▶ _Records shown_:
-----
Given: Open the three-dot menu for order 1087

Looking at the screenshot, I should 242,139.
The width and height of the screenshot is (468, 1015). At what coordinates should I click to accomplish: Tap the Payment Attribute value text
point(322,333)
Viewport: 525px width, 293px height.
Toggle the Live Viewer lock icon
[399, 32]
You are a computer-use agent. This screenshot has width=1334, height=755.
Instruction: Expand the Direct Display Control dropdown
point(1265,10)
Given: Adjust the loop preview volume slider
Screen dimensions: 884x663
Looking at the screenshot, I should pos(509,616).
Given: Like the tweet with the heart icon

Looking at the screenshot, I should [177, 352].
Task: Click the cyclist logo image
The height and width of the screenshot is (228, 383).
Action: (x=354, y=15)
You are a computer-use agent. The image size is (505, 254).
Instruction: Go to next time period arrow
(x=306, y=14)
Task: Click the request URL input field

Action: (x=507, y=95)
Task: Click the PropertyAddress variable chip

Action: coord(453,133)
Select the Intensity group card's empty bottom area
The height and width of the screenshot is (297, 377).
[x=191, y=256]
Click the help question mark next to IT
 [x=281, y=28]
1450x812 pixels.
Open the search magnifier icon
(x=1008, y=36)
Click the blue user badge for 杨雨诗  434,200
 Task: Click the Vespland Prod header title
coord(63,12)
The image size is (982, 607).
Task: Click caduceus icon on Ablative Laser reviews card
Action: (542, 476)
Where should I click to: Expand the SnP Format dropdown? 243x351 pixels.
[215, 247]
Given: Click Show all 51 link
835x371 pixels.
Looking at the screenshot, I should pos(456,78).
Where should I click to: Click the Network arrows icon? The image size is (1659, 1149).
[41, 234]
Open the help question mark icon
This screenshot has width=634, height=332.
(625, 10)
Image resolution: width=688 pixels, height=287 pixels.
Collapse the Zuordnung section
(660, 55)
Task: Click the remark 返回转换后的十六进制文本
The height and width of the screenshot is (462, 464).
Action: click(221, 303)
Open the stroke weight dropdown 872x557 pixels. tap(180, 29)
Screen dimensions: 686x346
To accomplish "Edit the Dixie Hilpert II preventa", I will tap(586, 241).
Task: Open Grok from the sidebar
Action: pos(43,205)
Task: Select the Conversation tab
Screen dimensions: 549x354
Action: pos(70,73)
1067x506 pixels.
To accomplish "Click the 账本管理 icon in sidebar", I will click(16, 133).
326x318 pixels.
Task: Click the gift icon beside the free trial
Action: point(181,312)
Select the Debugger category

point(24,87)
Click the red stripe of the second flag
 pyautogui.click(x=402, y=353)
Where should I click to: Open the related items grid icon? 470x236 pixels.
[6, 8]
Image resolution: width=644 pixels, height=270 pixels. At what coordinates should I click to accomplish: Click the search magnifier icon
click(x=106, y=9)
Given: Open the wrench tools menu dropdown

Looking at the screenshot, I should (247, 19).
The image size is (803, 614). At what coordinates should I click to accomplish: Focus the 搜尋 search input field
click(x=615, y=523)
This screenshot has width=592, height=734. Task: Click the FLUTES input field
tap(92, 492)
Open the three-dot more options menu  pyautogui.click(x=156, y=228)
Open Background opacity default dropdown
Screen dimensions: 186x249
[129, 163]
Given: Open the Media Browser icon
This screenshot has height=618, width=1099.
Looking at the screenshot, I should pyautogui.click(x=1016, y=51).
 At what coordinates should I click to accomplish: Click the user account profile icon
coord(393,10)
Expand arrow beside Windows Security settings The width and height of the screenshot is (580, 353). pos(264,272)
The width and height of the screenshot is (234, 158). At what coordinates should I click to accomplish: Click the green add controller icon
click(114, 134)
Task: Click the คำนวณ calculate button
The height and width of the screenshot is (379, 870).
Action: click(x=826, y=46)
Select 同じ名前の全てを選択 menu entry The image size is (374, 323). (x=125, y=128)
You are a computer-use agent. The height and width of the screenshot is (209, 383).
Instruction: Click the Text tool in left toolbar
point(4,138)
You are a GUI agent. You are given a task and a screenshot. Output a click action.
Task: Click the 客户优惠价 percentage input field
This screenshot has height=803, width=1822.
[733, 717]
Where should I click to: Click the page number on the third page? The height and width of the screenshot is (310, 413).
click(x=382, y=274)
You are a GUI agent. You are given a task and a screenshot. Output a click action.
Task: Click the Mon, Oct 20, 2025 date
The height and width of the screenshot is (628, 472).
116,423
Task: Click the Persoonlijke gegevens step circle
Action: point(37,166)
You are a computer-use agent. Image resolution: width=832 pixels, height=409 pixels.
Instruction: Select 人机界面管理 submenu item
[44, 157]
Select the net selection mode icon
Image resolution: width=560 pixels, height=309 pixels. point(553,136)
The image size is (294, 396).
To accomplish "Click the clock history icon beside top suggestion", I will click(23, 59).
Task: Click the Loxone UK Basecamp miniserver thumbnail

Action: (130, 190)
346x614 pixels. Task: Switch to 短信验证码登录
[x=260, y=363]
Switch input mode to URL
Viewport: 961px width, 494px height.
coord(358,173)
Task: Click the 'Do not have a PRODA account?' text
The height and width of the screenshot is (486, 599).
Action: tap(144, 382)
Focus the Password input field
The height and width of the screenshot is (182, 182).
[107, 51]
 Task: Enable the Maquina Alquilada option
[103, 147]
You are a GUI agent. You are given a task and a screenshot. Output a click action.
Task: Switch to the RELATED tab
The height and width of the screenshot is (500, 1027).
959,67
-----
▶ _Stated goal_: Copy the data from its first line through the line with "Action: (x=507, y=95)", replacing "Instruction" with "Command" and leaving everything else as it is.

▶ _Solution to the problem_:
Given: Open the three-dot menu for order 1087

Looking at the screenshot, I should 242,139.
The width and height of the screenshot is (468, 1015). At what coordinates should I click to accomplish: Tap the Payment Attribute value text
point(322,333)
Viewport: 525px width, 293px height.
Toggle the Live Viewer lock icon
[399, 32]
You are a computer-use agent. This screenshot has width=1334, height=755.
Command: Expand the Direct Display Control dropdown
point(1265,10)
Given: Adjust the loop preview volume slider
Screen dimensions: 884x663
Looking at the screenshot, I should pos(509,616).
Given: Like the tweet with the heart icon

Looking at the screenshot, I should [177, 352].
Task: Click the cyclist logo image
The height and width of the screenshot is (228, 383).
Action: (x=354, y=15)
You are a computer-use agent. The image size is (505, 254).
Command: Go to next time period arrow
(x=306, y=14)
Task: Click the request URL input field

Action: (x=507, y=95)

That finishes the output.